Are any of them forced to work in a physical environment designed by the bureaucracy, rather than suiting the vastly different individual needs of their clients?

How many teachers in state-owned schools, aside from those who are part of senior management teams, have their own offices to retreat to after class for preparation, marking, and research? Most teachers must use their kitchen tables for such activities, a practice no lawyer, architect or accountant would tolerate for long.

And how do these state schools treat parents - the clients' representatives? Think about last time you visited your children's schools - was there a waiting room with magazines and a full time receptionist to greet you and ask you if you'd like coffee or tea?

This isn't the schools' fault - it reflects the way we think about state schools in New Zealand. Our top-down treatment insults the capabilities and intelligence of the teachers and boards who run them.

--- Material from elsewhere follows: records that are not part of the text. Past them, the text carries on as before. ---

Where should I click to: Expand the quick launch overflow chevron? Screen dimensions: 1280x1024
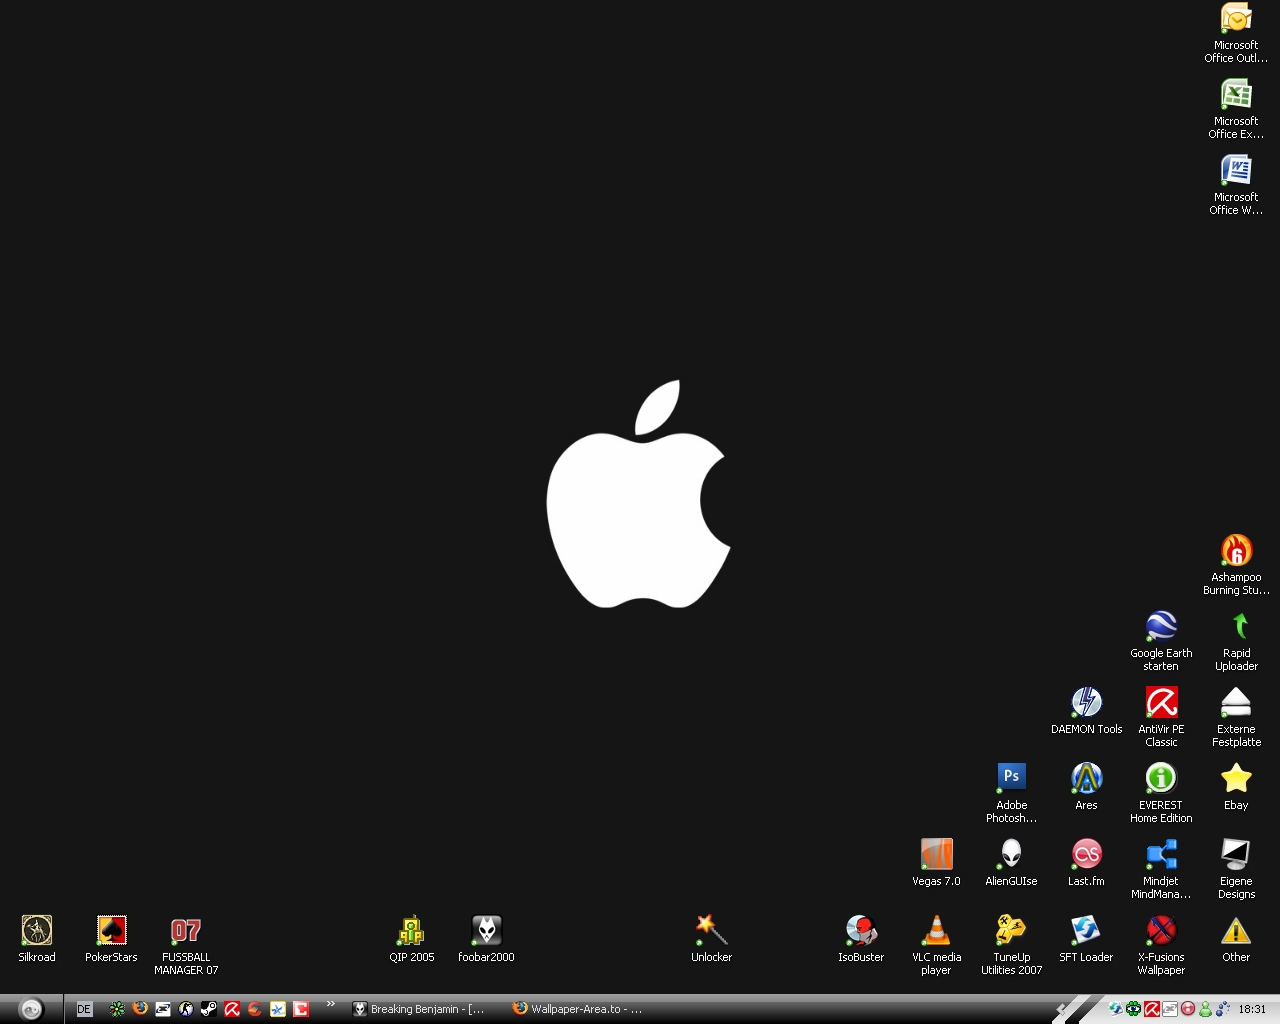(x=330, y=1005)
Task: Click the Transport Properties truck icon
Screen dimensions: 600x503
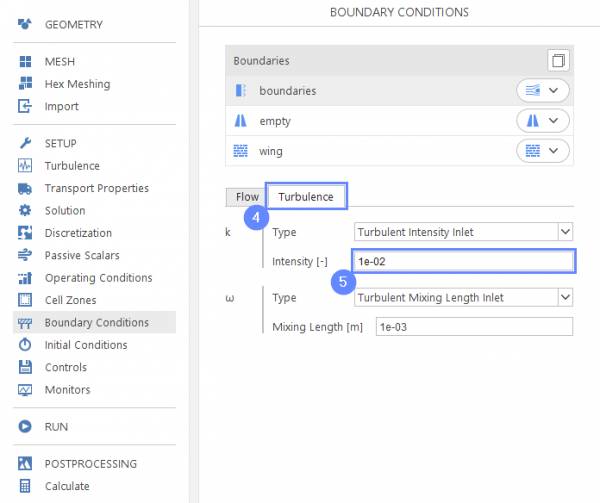Action: [25, 188]
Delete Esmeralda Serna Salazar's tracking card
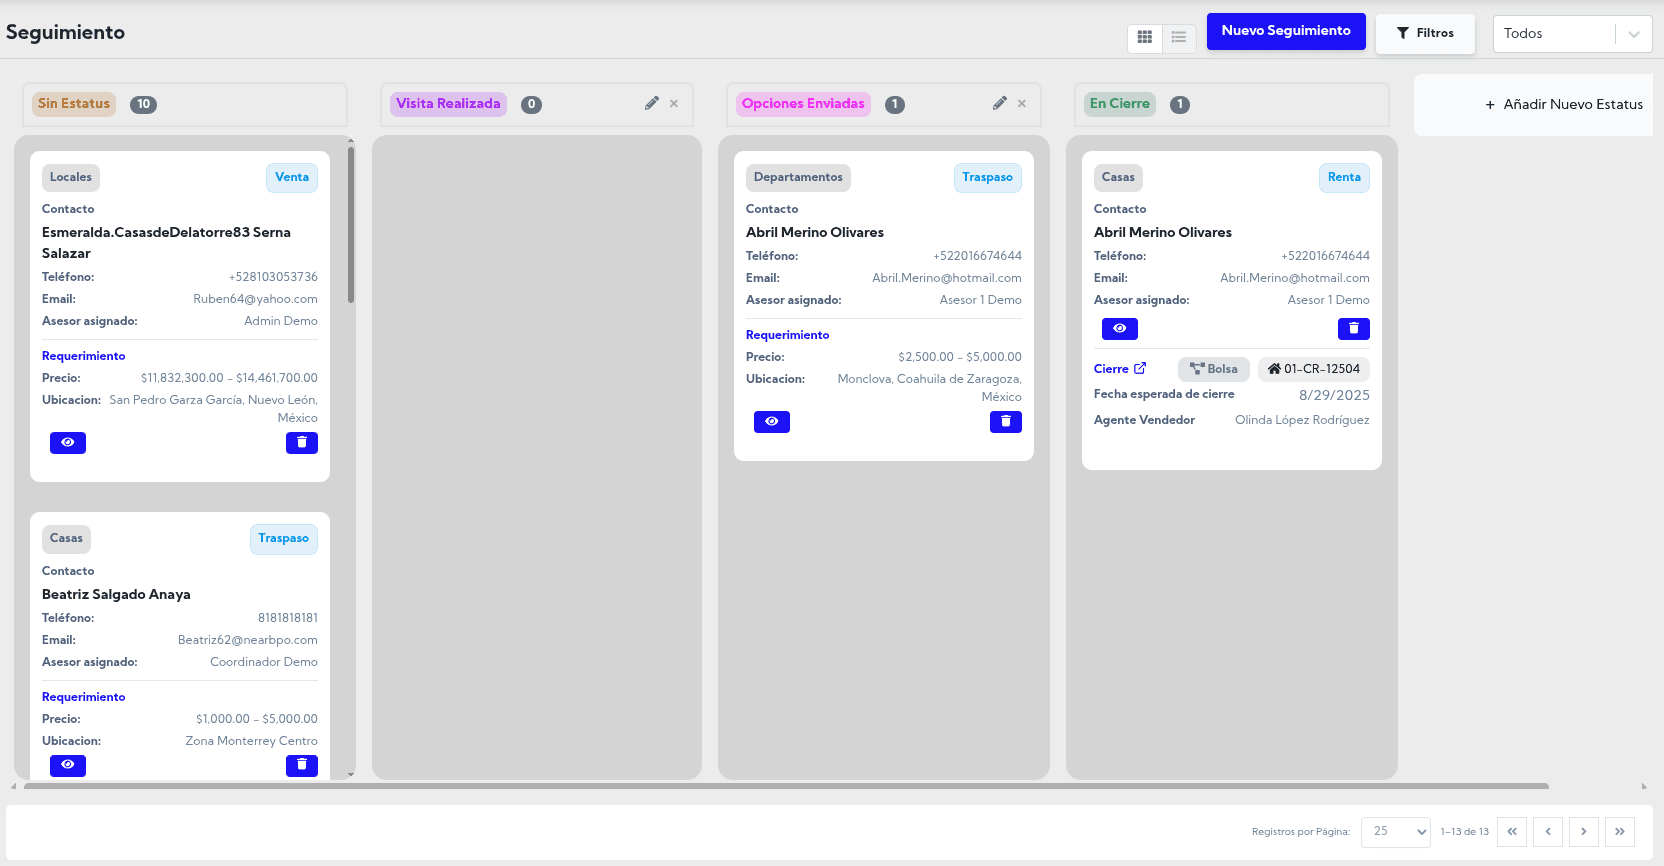1664x866 pixels. click(301, 442)
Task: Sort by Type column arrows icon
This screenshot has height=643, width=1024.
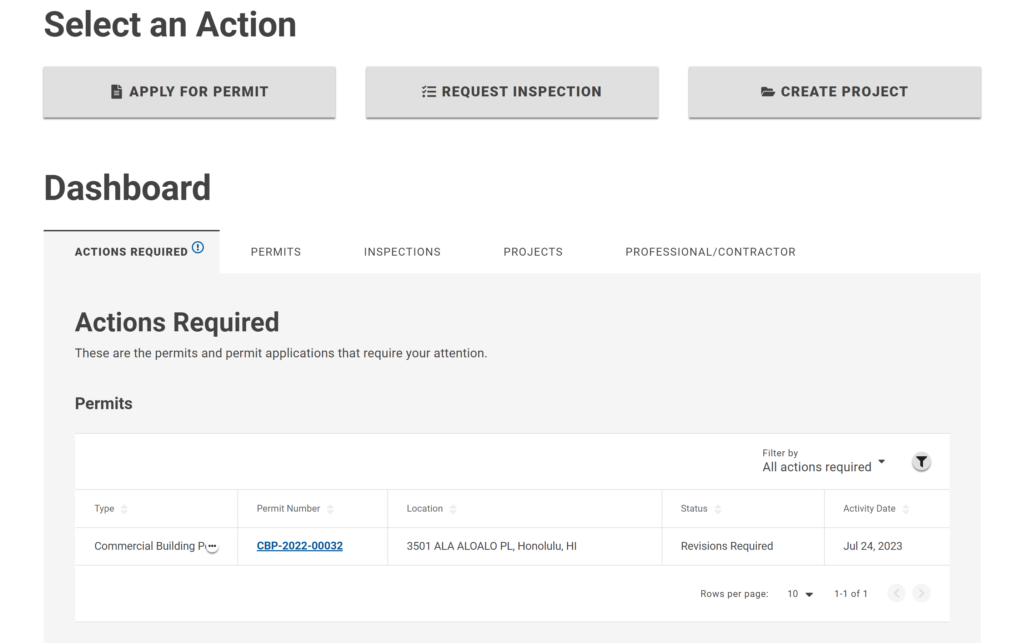Action: coord(124,509)
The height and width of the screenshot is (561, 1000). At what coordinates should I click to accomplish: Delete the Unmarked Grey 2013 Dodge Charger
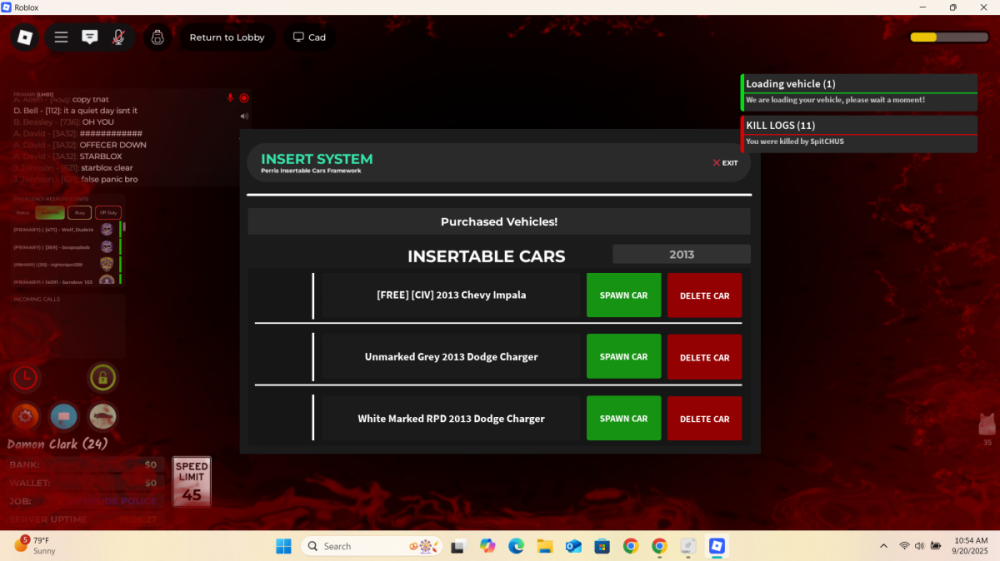[x=704, y=357]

Next week I visit the Netherlands where freedom of education has been a constitutional right for nearly 100 years. It is a system unique in the world, where funding follows the child no matter whether the school is public or private; where there is freedom to set up schools, freedom to determine the principles on which they are based (freedom of conviction), and freedom of organisation of the teaching. But to the Dutch, this is not enough, and the academic I quoted earlier will tell me how we could remove the corsets from the traditional delivery of education and let our students expand their minds.

His paper talks of tailoring education to the individual student, inspiring teachers, and involving parents and the social community. Schools are architecturally re-designed and become the focus of the village or town - not just a place that too many students return to each day with a collective groan, graduating with a certificate in mediocrity.

This 'thought experiment', which has been picked up by the Dutch Government, grew out of students' lack of inspiration due to curricula that don't meet their personal demands; from concern over children from deprived backgrounds dropping out altogether; and from teachers demotivated by lack of development opportunities, high work pressure, and unattractive work environments.

The Dutch admit this won't be easy for them, so for the New Zealand education establishment, a new direction will be even more of a challenge to the status quo. But I'm reminded of words from American writer Ralph Waldo Emerson: "A foolish consistency is the hobgoblin of little minds."

We don't need mediocrity. It's a dirty word. I'd argue that Sir Ed was never mediocre, but that's how he felt, and that's how too many children feel when confronted by the staleness of our state-run education system. Let's be bold. Why not make every child an Edmund Hillary, conquering their insecurities, having adventures, achieving their goals and feeling on top of the world?